Telekinesis or spells could work in a perfectly material world. Imagine there was a swarm of nanobots which could read our minds, and are programmed to obey certain verbal commands – in such a world, telekinesis and spells would be completely real, but those facts would not in themselves make the world non-material. Furthermore, ideas such as Boltzmann brains and Poincaré recurrence suggest the possibility that an afterlife may be inevitable even in a purely material universe (although whether they actually do entail one gets into all kinds of complicated debates which I myself lack the competence to confidently decide.)

However, in another sense, my point stands. If materialism is true, it makes sense to identify the mind with the functioning brain, and hence to identify (presumably) irreversible brain death with the permanent cessation of the mind's existence; if materialism is false, that identification is a lot more open to question. With materialism, an afterlife is implausible, unless we rely on some highly speculative ideas (Boltzmann brains, Poincaré recurrence, simulation theory, etc). With idealism or dualism, an afterlife is much more probable, even without considering those kinds of ideas – if the mind does not necessarily depend on the brain for its existence, we have no strong reason to assume that the cessation of the latter must entail the cessation of the former.


> there are lots of holes in that argument

There’s holes in all kinds of things people believe. If you’re talking about actual belief systems then you can’t assume rational actors and logical thinking. Philosophy really doesn’t have the tools to explain what’s going on. We’re in the realm of psychology / neuroscience.
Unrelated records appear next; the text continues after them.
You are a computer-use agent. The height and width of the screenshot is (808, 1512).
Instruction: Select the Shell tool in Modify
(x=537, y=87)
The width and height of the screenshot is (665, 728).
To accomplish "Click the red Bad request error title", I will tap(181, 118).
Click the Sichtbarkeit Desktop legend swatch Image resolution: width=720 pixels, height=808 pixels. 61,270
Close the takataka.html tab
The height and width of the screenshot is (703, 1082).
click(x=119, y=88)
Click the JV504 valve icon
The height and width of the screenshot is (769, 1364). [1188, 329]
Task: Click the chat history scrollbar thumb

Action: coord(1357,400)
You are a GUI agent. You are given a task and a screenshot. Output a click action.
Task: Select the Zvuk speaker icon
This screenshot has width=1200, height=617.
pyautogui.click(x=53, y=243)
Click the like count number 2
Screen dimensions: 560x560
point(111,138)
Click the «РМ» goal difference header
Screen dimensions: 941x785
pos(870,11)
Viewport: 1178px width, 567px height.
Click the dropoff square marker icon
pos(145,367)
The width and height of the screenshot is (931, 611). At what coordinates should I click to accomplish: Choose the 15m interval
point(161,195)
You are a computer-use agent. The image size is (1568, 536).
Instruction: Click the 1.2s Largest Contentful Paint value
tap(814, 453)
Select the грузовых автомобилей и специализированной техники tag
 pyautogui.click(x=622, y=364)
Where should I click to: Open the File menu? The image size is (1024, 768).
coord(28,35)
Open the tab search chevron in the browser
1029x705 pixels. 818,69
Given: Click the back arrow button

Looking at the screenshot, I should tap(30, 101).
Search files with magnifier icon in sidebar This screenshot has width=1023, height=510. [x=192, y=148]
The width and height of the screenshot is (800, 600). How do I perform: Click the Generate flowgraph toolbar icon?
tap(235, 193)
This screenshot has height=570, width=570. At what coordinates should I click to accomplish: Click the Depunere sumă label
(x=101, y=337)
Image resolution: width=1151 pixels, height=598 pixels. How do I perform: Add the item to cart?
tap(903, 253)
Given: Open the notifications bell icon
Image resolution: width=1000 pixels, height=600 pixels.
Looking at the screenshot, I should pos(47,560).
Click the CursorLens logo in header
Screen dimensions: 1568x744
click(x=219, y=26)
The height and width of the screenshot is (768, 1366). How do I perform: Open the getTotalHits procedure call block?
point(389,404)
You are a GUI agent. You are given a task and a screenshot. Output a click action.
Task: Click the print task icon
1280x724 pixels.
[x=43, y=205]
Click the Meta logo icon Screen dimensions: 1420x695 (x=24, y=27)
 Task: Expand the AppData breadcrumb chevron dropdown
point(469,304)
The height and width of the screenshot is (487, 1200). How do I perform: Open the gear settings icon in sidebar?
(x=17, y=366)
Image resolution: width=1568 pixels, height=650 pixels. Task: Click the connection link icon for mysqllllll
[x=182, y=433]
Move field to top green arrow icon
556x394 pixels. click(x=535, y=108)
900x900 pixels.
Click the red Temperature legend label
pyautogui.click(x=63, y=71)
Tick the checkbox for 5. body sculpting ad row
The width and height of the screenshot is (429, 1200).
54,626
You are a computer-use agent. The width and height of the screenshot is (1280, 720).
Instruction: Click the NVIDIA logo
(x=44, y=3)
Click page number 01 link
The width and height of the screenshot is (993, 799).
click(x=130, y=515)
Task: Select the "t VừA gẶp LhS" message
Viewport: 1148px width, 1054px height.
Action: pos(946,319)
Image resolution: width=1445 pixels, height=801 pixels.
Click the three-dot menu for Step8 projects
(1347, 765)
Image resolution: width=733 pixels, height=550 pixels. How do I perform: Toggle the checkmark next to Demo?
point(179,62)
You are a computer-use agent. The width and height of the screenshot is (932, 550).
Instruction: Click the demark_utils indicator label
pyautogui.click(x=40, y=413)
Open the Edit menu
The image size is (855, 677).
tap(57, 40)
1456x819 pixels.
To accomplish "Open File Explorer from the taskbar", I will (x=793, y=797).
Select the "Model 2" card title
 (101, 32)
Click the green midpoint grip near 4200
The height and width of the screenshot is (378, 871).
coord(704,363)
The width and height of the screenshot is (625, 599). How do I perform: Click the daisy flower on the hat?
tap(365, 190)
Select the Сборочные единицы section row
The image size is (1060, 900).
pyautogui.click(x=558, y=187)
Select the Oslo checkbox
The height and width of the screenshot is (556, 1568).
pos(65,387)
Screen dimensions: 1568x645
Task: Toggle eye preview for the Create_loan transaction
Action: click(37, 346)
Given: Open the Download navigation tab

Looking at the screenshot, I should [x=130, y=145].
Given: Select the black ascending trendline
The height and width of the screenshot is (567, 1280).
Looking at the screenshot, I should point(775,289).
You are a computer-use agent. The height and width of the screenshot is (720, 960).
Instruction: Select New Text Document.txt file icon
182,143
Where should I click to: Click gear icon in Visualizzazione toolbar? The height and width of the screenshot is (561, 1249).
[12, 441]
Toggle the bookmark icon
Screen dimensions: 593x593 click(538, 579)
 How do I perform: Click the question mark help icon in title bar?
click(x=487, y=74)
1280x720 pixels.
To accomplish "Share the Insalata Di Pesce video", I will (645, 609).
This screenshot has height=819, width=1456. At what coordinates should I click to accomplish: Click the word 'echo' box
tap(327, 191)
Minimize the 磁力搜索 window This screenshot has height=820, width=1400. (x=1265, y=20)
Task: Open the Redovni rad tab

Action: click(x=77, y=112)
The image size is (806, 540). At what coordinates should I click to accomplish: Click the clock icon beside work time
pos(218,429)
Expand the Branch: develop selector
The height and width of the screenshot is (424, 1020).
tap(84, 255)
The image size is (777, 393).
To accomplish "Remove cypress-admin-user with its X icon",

> to assume that cessation of the latter must entail the cessation of the former

Mind uploading blurs the line between life and afterlife because it wasn’t conceived of when those ideas were created.

IMO the conceptual framework that created the idea of a material world is really a delineation between magic rituals / religion and what people actually observed. The wacky nature of the observable universe is really orthogonal to the initial differentiation to the point where I think people would still talk about the material world in terms of things like fate and reincarnation even if spells worked.


> There’s holes in all kinds of things people believe. If you’re talking about actual belief systems then you can’t assume rational actors and logical thinking. Philosophy really doesn’t have the tools to explain what’s going on. We’re in the realm of psychology / neuroscience.

No doubt the average person's beliefs are full of holes, but education in philosophy and logic can make one aware of those holes, aware of one's hidden assumptions, the heretofore unconsidered alternatives to one's positions. I question whether psychology or neuroscience can offer us the same things.

> Mind uploading blurs the line between life and afterlife because it wasn’t conceived of when those ideas were created.

Nobody knows whether mind uploading is really possible. It is a purely speculative technology, its development could be centuries or millennia away, if it ever is developed at all. I also think its philosophical significance is overrated, since in principle it is just as compatible with idealism or dualism as it is with materialism.

> IMO the conceptual framework that created the idea of a material world is really a delineation between magic rituals / religion and what people actually observed.

I disagree. Most non-materialist arguments have as their starting point epistemology, not anything to do with magic, rituals or religion. Should our ontology straightforwardly mirror our epistemology (i.e. a first-person perspective is epistemologically fundamental and hence should also be ontologically fundamentally)–or invert it?